TEMPO.CO, Denpasar - Karangasem World Music Festival 2019 yang berlangsung pada 11-13 Oktober 2019 di Puri Gede, Karangasem Bali, diharapkan membantu memulihkan kinerja pariwisata Bali pasca-meningkatnya status aktivitas Gunung Agung.
Hal tersebut dikemukakan Tenaga Ahli Menteri Pariwisata Bidang Pemasaran dan Kerja Sama Pariwisata Kementerian Pariwisata Prof. Dr. I Gde Pitana, Sabtu (12/10/2019). Menurut Pitana, pertunjukan musik itu merupakan salah satu rangkaian Program Bali Recovery 2019.
“Sejak peningkatan aktivitas Gunung Agung pada September 2017, pariwisata Bali menghadapi tantangan yang begitu besar. Banyak negara dan wisatawan maupun calon pengunjung khawatir terhadap kondisi Bali saat itu,” katanya.
Ia mengatakan, dengan musik yang menjadi bahasa universal, diharapkan bisa jadi pemicu untuk memulihkan ekosistem pariwisata di Karangasem.
“Berbagai upaya pun telah dilakukan Kemenpar untuk memulihkan kepercayaan internasional, sehingga citra pariwisata Bali sebagai ikon pariwisata Indonesia dapat kembali normal,” katanya.
Prof Pit, sapaan akrab I Gede Pitana menambahkan, Program Bali Recovery yang digagas Kemenpar terus dilakukan dengan menggunakan berbagai pendekatan dan strategi. Di antaranya melalu jalur diplomasi, promosi pariwisata, hingga penyiapan mitigasi.

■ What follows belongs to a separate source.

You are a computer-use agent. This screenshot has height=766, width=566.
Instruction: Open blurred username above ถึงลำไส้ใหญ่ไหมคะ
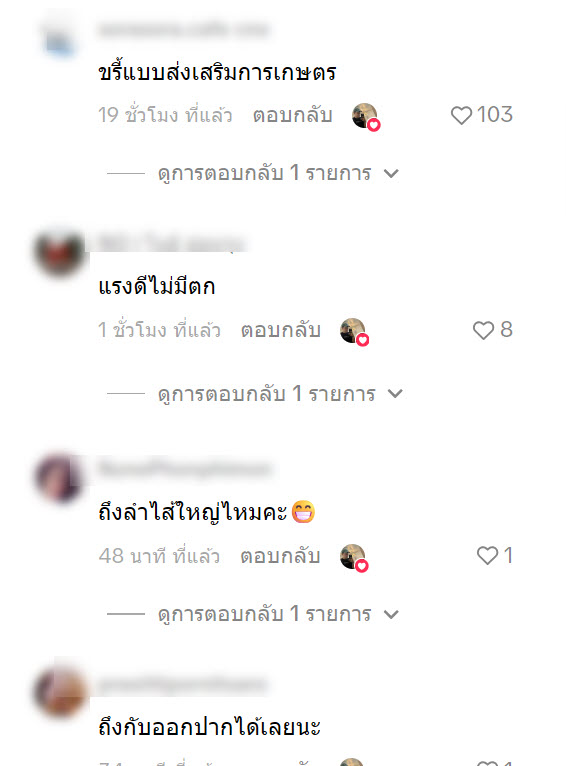[x=185, y=468]
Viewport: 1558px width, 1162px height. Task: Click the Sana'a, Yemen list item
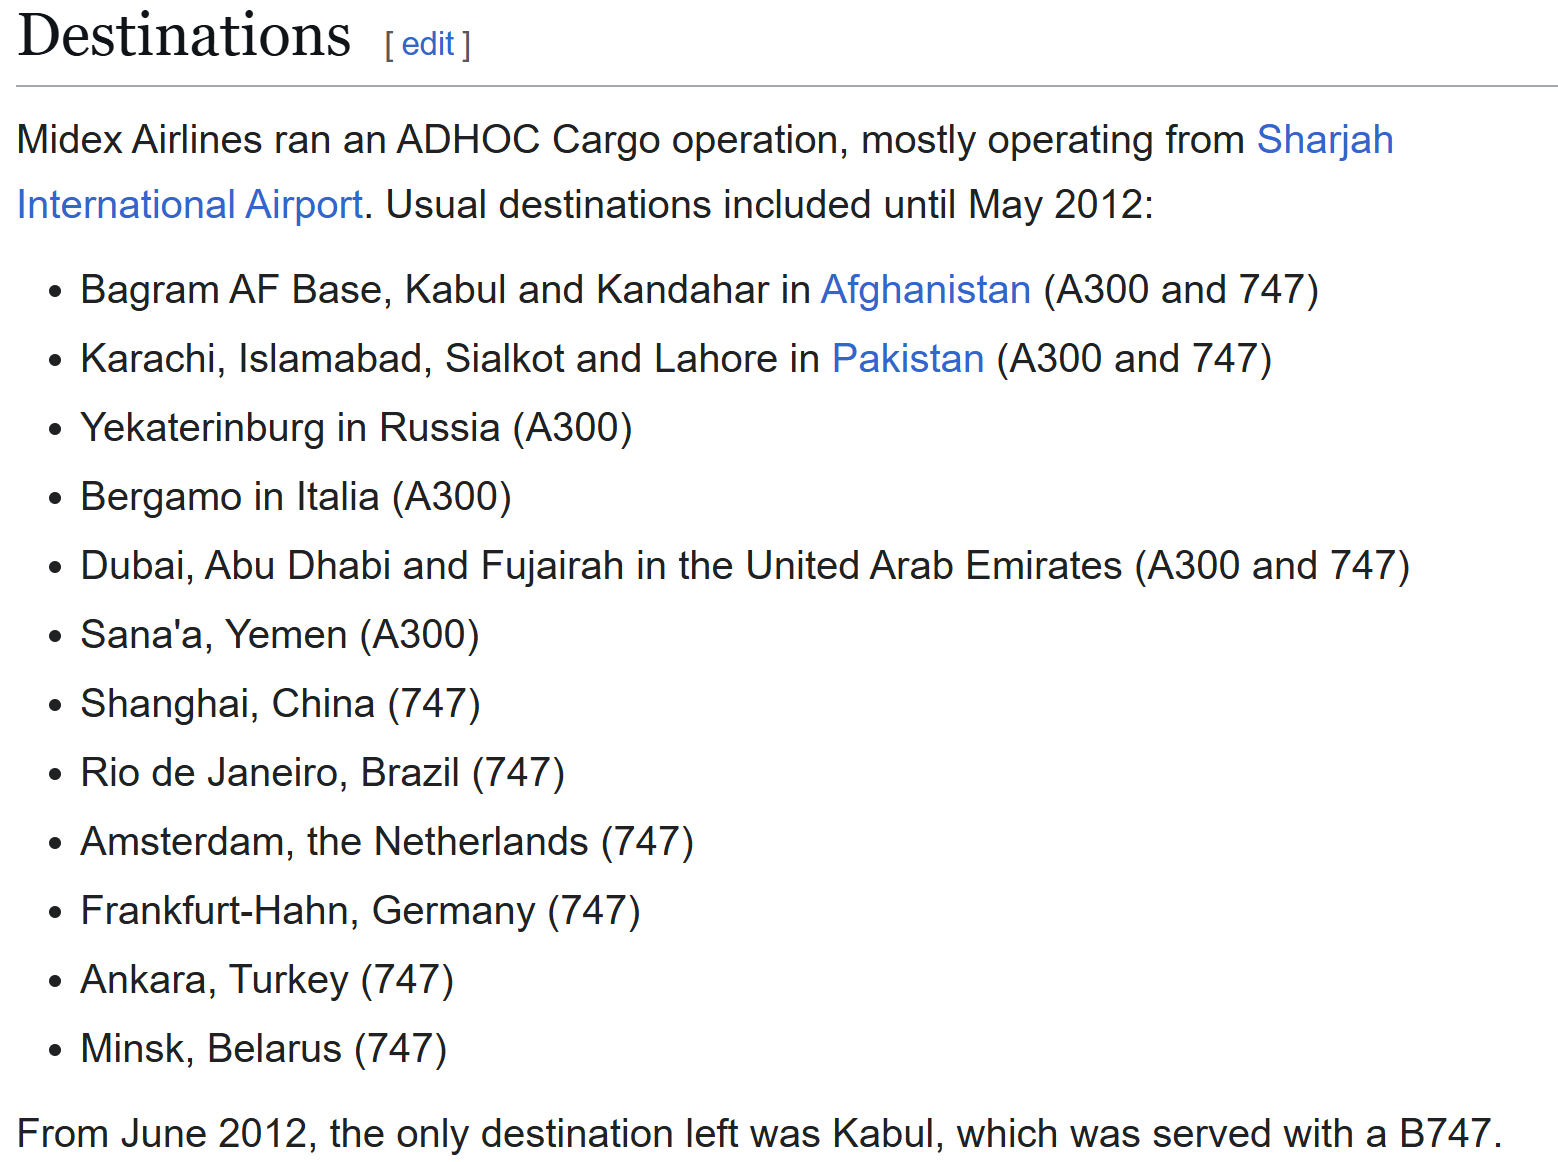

Kuil Lempuyang di Karangasem, Bali, menjadi daya tarik pariwisata Karangasem. Karangasem terus berinovasi mendatangkan wisatawan usai erupsi Gunung Agung. Foto:Suma Bali Tour
Salah satu program Kemenpar adalah dengan menggelar berbagai event berskala internasional dalam rangkaian Program Bali Recovery, “Berbagai event telah dilaksanakan di delapan kabupaten dan 1 kota se-Provinsi Bali di antaranya di Kabupaten Karangasem,” katanya.
Adapun event yang digelar oleh Kemenpar bekerja sama dengan Bali Tourism Board dan Dinas Pariwisata Karangasem, meliputi Festival Pesona Tulamben, Discover Karangasem, Brotherhood Champ, Miss Universe Reunion, Festival Pesona Edelweiss, dan Karangasem Music World Festival.
Bupati Karangasem I Gusti Ayu Mas Sumatri mengatakan, Karangasem World Music Festival merupakan bagian yang terintegrasi dari program aktivasi branding Karangasem. Program itu yakni The Spirit of Bali, yang berfokus pada pengelolaan dan pengembangan sumber daya sehingga menjadi manfaat bagi masyarakat Karangasem dan pengalaman berharga bagi wisatawan.
“Karangasem World Music Festival 2019 menjadi satu rangkaian utuh dengan program acara lain yang memunculkan dimensi baru pariwisata di Karangasem,” ujarnya.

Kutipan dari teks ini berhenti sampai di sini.